DB: Do Not Ignore the Downward Trend in the LEI

 

Although market participants tend to give the index of leading economic indicators (LEI) short shrift because most of the subcomponents are already known at the time of its release, the series tends to capture turning points in the economy.

Last month, the LEI increased 0.3%, mainly due to a decline in jobless claims. However, the year-over-year growth rate of the LEI fell to 0.7%, the lowest level since November 2009 (-2.6%). While consumer spending was relatively sturdy in Q2 and nonfarm payroll growth rebounded solidly last month, the downward trend in the growth rate of the LEI indicates that near-term risks to growth remain to the downside.

The year-over-year growth rate of the LEI leads the trend in real GDP growth by one quarter. Last quarter, the former averaged 1.1%, the lowest level since Q4 2009 (-2.7%). However, in the latter period, the economy was just emerging from a long recession and jobless claims were averaging around 500k. Last quarter, claims averaged 267k, the lowest level since Q4 1973 (262k).

This is important because initial jobless claims are one of the 10 components of the LEI and accounted for 15 basis points (bps) of the aforementioned 30-bp gain in the latter series last month. Yesterday, we learned that claims for the July employment survey period fell to 253k, which lowered the four-week trailing average 1k to 258k. Hence, the recent trend in claims remains supportive of growth.

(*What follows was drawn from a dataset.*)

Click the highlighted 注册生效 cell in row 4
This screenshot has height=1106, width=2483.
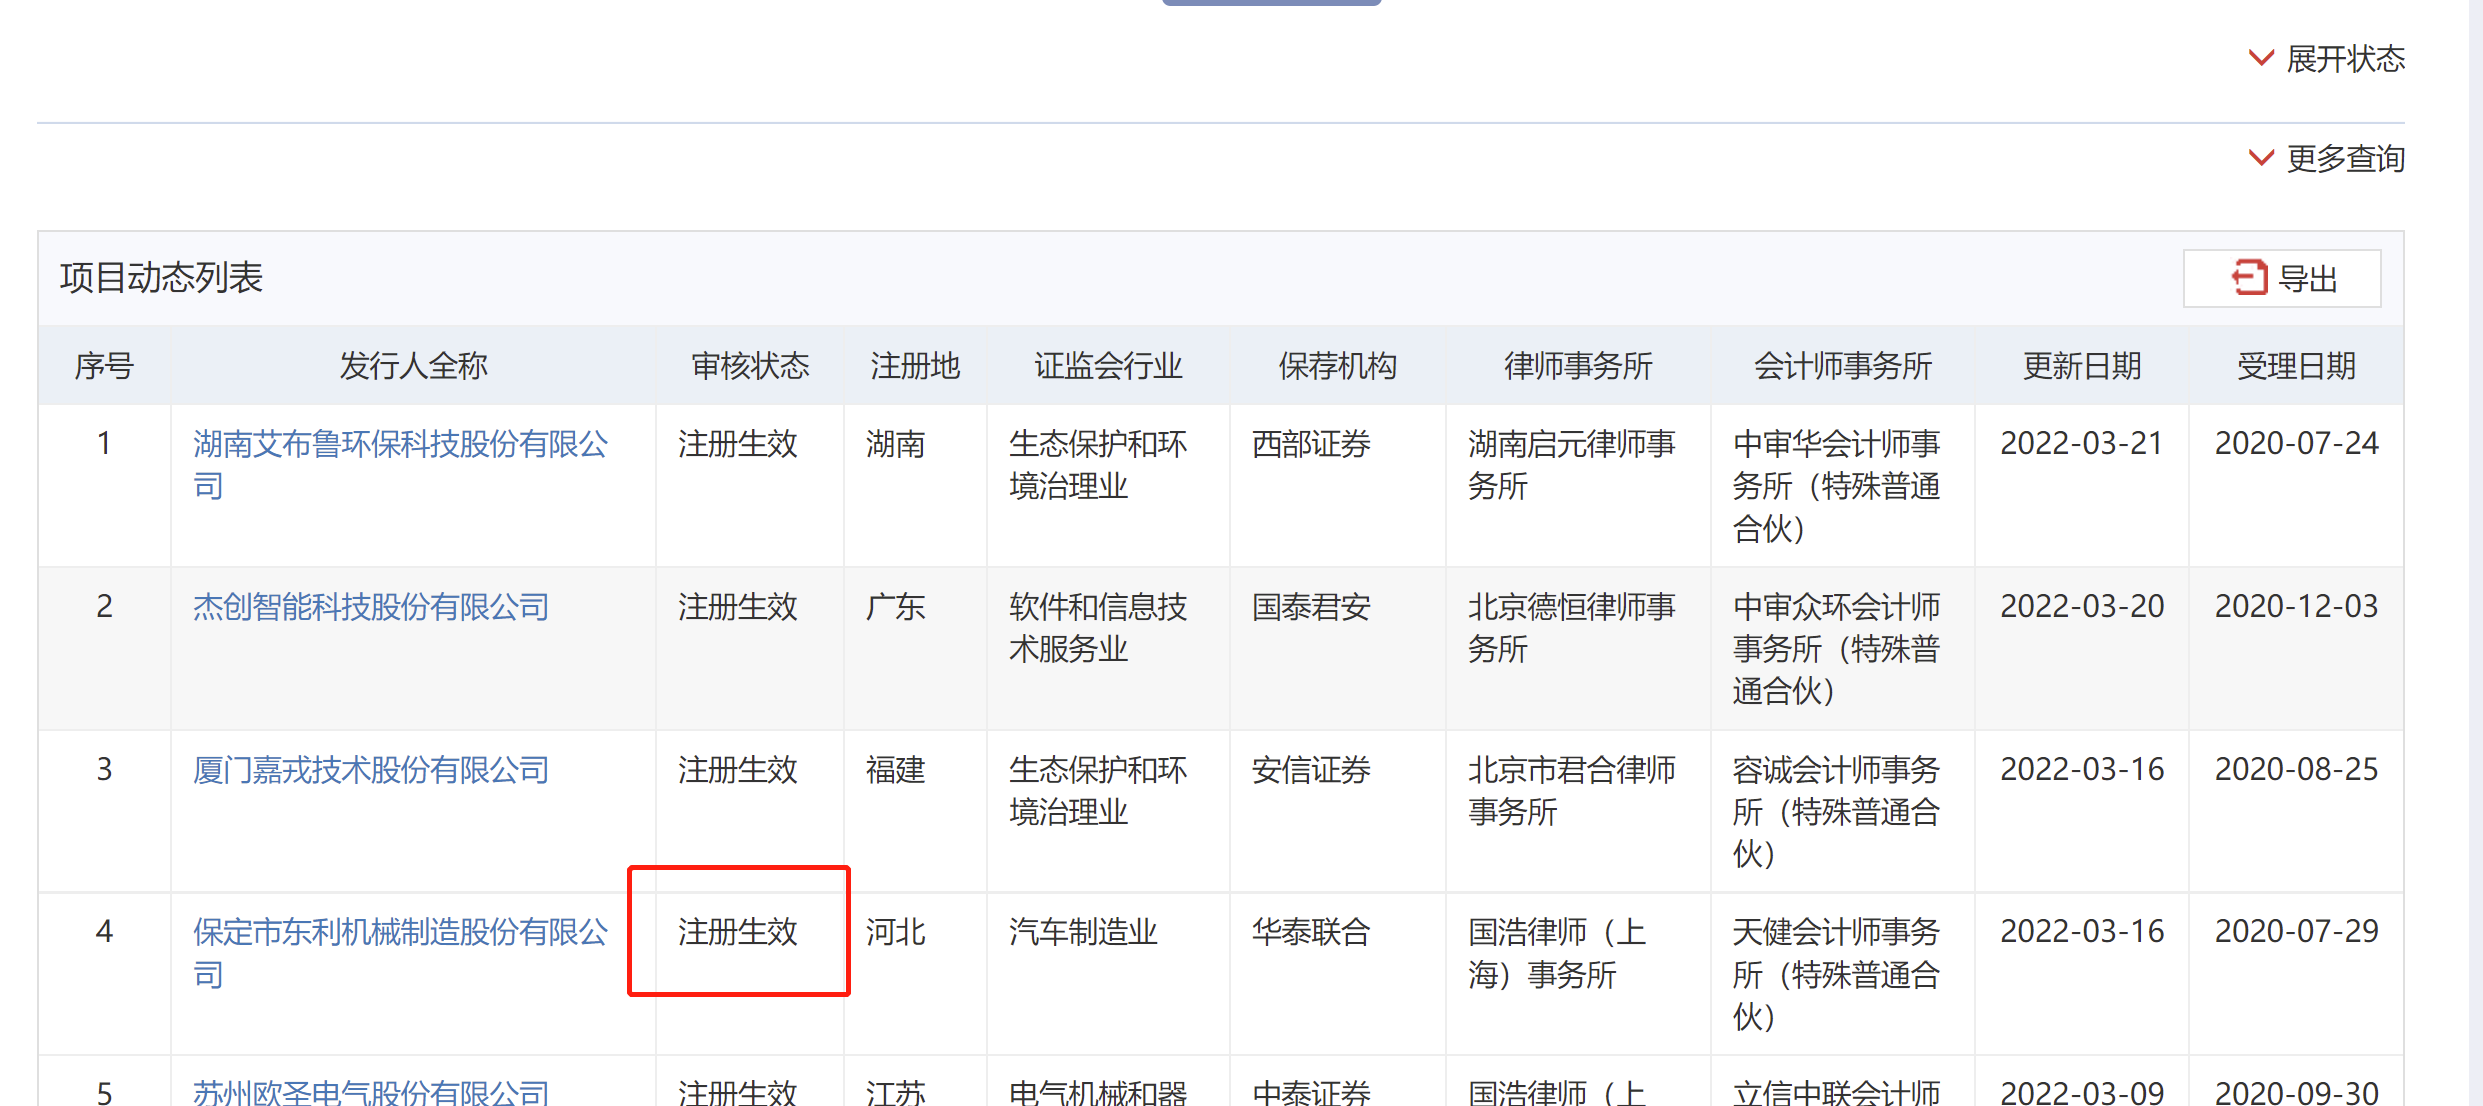(x=738, y=932)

However, the next-largest contributor to the increase in the index last month was the Treasury yield curve, which was responsible for 14 bps. The yield curve is defined as the difference between the 10-year Treasury yield and the fed funds rate.

While this component has been a steady contributor to the LEI over the past several years, the positive impact of the yield curve has diminished significantly since the Fed hiked interest rates in December. Further compression of the yield curve will put downward pressure on the growth rate of the LEI going forward, all else being equal. In our view, the ongoing flattening of the yield curve is one reason why the Fed needs to be very cautious with respect to hiking interest rates.

Against the weakening backdrop that is evident from the year-over-year trend of the LEI, we continue to expect below-trend real GDP growth over the next couple of quarters. If the annual growth rate of the former were to turn negative, then we would become meaningfully more concerned about the overall growth outlook. In the past two business cycles, an outright year-over-year decline in the LEI after a prolonged period of growth has presaged recession.